Task prompt:
Line by line, retype the data exactly as it is given.

---- Input data

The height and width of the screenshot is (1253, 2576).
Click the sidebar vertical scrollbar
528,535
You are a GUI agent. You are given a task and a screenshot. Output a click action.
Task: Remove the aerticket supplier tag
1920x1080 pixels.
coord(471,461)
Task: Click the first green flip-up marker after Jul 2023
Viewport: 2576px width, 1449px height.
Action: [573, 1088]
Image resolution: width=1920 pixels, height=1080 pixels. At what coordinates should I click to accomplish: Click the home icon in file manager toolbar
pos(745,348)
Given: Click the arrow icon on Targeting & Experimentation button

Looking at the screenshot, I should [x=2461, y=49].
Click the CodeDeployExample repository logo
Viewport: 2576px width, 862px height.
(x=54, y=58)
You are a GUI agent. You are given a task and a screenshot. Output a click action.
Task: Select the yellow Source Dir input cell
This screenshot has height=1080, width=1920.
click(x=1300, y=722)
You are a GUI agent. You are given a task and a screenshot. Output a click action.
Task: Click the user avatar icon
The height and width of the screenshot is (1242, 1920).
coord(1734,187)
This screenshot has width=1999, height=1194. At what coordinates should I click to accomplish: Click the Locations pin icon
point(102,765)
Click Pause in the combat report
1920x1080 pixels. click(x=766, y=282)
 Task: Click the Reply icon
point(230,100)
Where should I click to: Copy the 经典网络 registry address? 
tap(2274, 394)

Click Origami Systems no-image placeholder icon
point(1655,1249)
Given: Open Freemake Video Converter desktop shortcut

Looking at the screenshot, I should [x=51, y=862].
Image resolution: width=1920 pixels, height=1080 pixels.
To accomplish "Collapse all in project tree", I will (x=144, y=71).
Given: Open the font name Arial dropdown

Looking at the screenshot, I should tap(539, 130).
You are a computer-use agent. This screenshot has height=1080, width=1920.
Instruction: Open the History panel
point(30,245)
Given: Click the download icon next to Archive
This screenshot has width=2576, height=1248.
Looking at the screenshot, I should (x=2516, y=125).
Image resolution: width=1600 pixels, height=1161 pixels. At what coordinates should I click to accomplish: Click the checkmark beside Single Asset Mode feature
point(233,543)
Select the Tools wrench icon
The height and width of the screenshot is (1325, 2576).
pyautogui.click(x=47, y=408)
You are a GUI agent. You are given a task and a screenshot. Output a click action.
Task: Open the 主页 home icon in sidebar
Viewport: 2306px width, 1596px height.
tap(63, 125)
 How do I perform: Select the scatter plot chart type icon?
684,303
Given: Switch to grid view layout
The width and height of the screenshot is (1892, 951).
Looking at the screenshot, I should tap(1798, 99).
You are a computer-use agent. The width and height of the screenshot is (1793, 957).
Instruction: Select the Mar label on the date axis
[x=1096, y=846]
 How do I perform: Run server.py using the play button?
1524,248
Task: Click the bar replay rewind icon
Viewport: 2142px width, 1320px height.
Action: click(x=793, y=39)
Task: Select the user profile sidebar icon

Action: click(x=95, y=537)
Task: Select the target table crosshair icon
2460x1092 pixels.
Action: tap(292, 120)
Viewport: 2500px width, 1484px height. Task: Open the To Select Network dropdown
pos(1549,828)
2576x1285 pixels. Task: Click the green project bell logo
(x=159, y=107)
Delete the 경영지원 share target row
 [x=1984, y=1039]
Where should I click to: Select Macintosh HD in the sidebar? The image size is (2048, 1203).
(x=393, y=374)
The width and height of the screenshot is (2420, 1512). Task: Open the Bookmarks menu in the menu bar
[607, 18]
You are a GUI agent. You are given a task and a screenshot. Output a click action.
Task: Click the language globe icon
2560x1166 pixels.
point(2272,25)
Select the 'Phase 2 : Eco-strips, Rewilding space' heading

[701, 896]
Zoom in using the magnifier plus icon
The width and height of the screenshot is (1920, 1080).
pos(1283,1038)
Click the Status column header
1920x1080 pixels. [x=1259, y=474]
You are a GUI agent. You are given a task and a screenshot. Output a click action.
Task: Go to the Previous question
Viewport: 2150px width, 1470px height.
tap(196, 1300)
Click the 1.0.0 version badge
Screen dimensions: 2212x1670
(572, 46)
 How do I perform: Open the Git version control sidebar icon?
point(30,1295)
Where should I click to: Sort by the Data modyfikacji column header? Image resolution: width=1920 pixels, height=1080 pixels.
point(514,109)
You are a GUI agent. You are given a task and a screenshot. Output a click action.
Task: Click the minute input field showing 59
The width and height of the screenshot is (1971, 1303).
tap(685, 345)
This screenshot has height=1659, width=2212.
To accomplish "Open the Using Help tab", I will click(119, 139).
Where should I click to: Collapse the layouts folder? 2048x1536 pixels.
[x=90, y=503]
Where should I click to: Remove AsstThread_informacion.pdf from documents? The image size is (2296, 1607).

--------

Answer area:
The height and width of the screenshot is (1253, 2576).
Click the sidebar vertical scrollbar
528,535
You are a GUI agent. You are given a task and a screenshot. Output a click action.
Task: Remove the aerticket supplier tag
1920x1080 pixels.
coord(471,461)
Task: Click the first green flip-up marker after Jul 2023
Viewport: 2576px width, 1449px height.
Action: [573, 1088]
Image resolution: width=1920 pixels, height=1080 pixels. At what coordinates should I click to accomplish: Click the home icon in file manager toolbar
pos(745,348)
Given: Click the arrow icon on Targeting & Experimentation button

Looking at the screenshot, I should [x=2461, y=49].
Click the CodeDeployExample repository logo
Viewport: 2576px width, 862px height.
(x=54, y=58)
You are a GUI agent. You are given a task and a screenshot. Output a click action.
Task: Select the yellow Source Dir input cell
This screenshot has height=1080, width=1920.
click(x=1300, y=722)
You are a GUI agent. You are given a task and a screenshot. Output a click action.
Task: Click the user avatar icon
The height and width of the screenshot is (1242, 1920).
coord(1734,187)
This screenshot has width=1999, height=1194. At what coordinates should I click to accomplish: Click the Locations pin icon
point(102,765)
Click Pause in the combat report
1920x1080 pixels. click(x=766, y=282)
 Task: Click the Reply icon
point(230,100)
Where should I click to: Copy the 经典网络 registry address? 
tap(2274, 394)

Click Origami Systems no-image placeholder icon
point(1655,1249)
Given: Open Freemake Video Converter desktop shortcut

Looking at the screenshot, I should [x=51, y=862].
Image resolution: width=1920 pixels, height=1080 pixels.
To accomplish "Collapse all in project tree", I will (x=144, y=71).
Given: Open the font name Arial dropdown

Looking at the screenshot, I should tap(539, 130).
You are a computer-use agent. This screenshot has height=1080, width=1920.
Instruction: Open the History panel
point(30,245)
Given: Click the download icon next to Archive
This screenshot has width=2576, height=1248.
Looking at the screenshot, I should (x=2516, y=125).
Image resolution: width=1600 pixels, height=1161 pixels. At what coordinates should I click to accomplish: Click the checkmark beside Single Asset Mode feature
point(233,543)
Select the Tools wrench icon
The height and width of the screenshot is (1325, 2576).
pyautogui.click(x=47, y=408)
You are a GUI agent. You are given a task and a screenshot. Output a click action.
Task: Open the 主页 home icon in sidebar
Viewport: 2306px width, 1596px height.
tap(63, 125)
 How do I perform: Select the scatter plot chart type icon?
684,303
Given: Switch to grid view layout
The width and height of the screenshot is (1892, 951).
Looking at the screenshot, I should tap(1798, 99).
You are a computer-use agent. The width and height of the screenshot is (1793, 957).
Instruction: Select the Mar label on the date axis
[x=1096, y=846]
 How do I perform: Run server.py using the play button?
1524,248
Task: Click the bar replay rewind icon
Viewport: 2142px width, 1320px height.
Action: click(x=793, y=39)
Task: Select the user profile sidebar icon

Action: click(x=95, y=537)
Task: Select the target table crosshair icon
2460x1092 pixels.
Action: tap(292, 120)
Viewport: 2500px width, 1484px height. Task: Open the To Select Network dropdown
pos(1549,828)
2576x1285 pixels. Task: Click the green project bell logo
(x=159, y=107)
Delete the 경영지원 share target row
 [x=1984, y=1039]
Where should I click to: Select Macintosh HD in the sidebar? The image size is (2048, 1203).
(x=393, y=374)
The width and height of the screenshot is (2420, 1512). Task: Open the Bookmarks menu in the menu bar
[607, 18]
You are a GUI agent. You are given a task and a screenshot. Output a click action.
Task: Click the language globe icon
2560x1166 pixels.
point(2272,25)
Select the 'Phase 2 : Eco-strips, Rewilding space' heading

[701, 896]
Zoom in using the magnifier plus icon
The width and height of the screenshot is (1920, 1080).
pos(1283,1038)
Click the Status column header
1920x1080 pixels. [x=1259, y=474]
You are a GUI agent. You are given a task and a screenshot. Output a click action.
Task: Go to the Previous question
Viewport: 2150px width, 1470px height.
tap(196, 1300)
Click the 1.0.0 version badge
Screen dimensions: 2212x1670
(572, 46)
 How do I perform: Open the Git version control sidebar icon?
point(30,1295)
Where should I click to: Sort by the Data modyfikacji column header? Image resolution: width=1920 pixels, height=1080 pixels.
point(514,109)
You are a GUI agent. You are given a task and a screenshot. Output a click action.
Task: Click the minute input field showing 59
The width and height of the screenshot is (1971, 1303).
tap(685, 345)
This screenshot has height=1659, width=2212.
To accomplish "Open the Using Help tab", I will click(119, 139).
Where should I click to: Collapse the layouts folder? 2048x1536 pixels.
[x=90, y=503]
Where should I click to: Remove AsstThread_informacion.pdf from documents? The image size is (2296, 1607).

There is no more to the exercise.